[WHAT TO DO]:
Take the line containing "Task: Click the KEKIUS coin logo ranked #625" and every line after it to the end of the records, and copy them exactly, excluding pictures.
:: DATASET EXTRACT
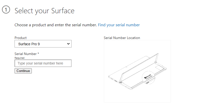Click the circled step 1 icon
The width and height of the screenshot is (198, 105).
coord(6,10)
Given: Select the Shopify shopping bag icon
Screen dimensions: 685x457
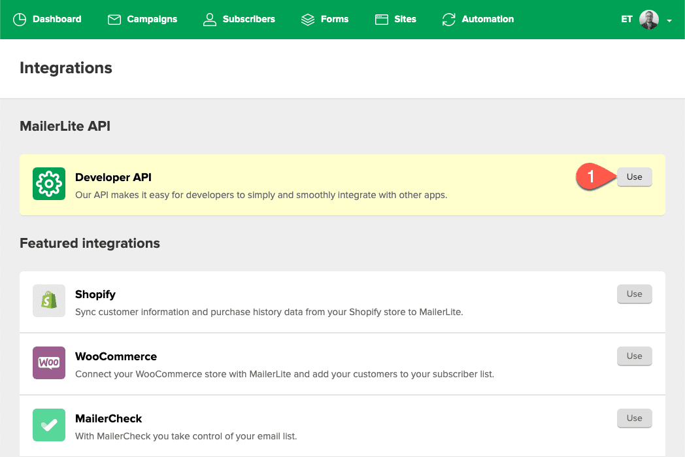Looking at the screenshot, I should (48, 301).
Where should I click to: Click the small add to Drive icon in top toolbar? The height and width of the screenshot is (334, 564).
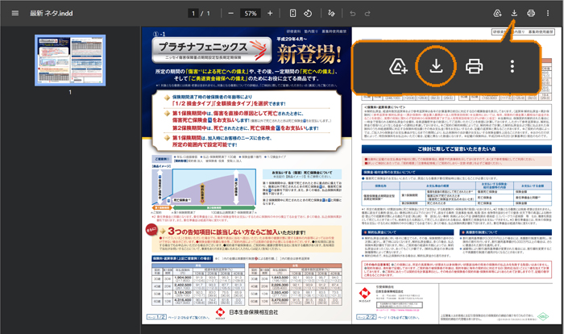click(x=497, y=13)
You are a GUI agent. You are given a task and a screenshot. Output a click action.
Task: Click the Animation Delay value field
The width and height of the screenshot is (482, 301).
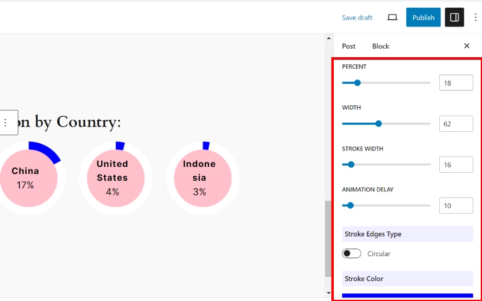coord(455,205)
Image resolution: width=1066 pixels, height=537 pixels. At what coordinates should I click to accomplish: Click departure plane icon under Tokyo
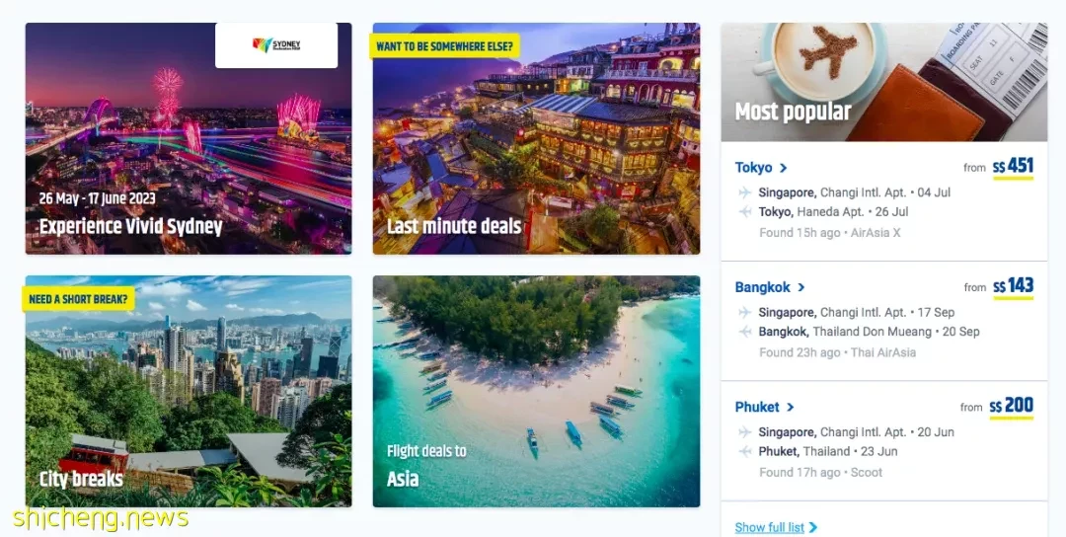click(745, 192)
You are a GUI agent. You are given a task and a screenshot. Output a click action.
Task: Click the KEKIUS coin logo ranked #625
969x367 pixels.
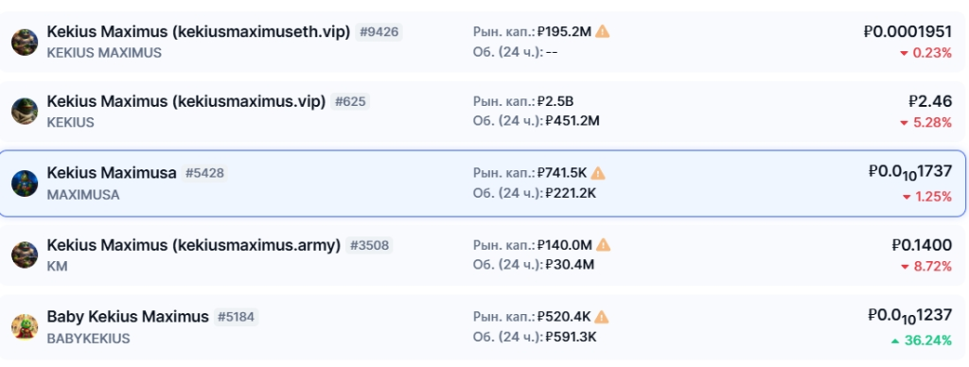[x=25, y=112]
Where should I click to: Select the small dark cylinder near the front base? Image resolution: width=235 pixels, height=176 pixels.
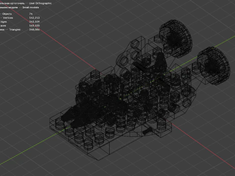click(x=147, y=131)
::::
[RESPONSE TO THE TASK]:
Task: Click the KEKIUS coin logo ranked #625
969x367 pixels.
[x=25, y=112]
Where should I click to: Select the small dark cylinder near the front base? Image resolution: width=235 pixels, height=176 pixels.
click(x=147, y=131)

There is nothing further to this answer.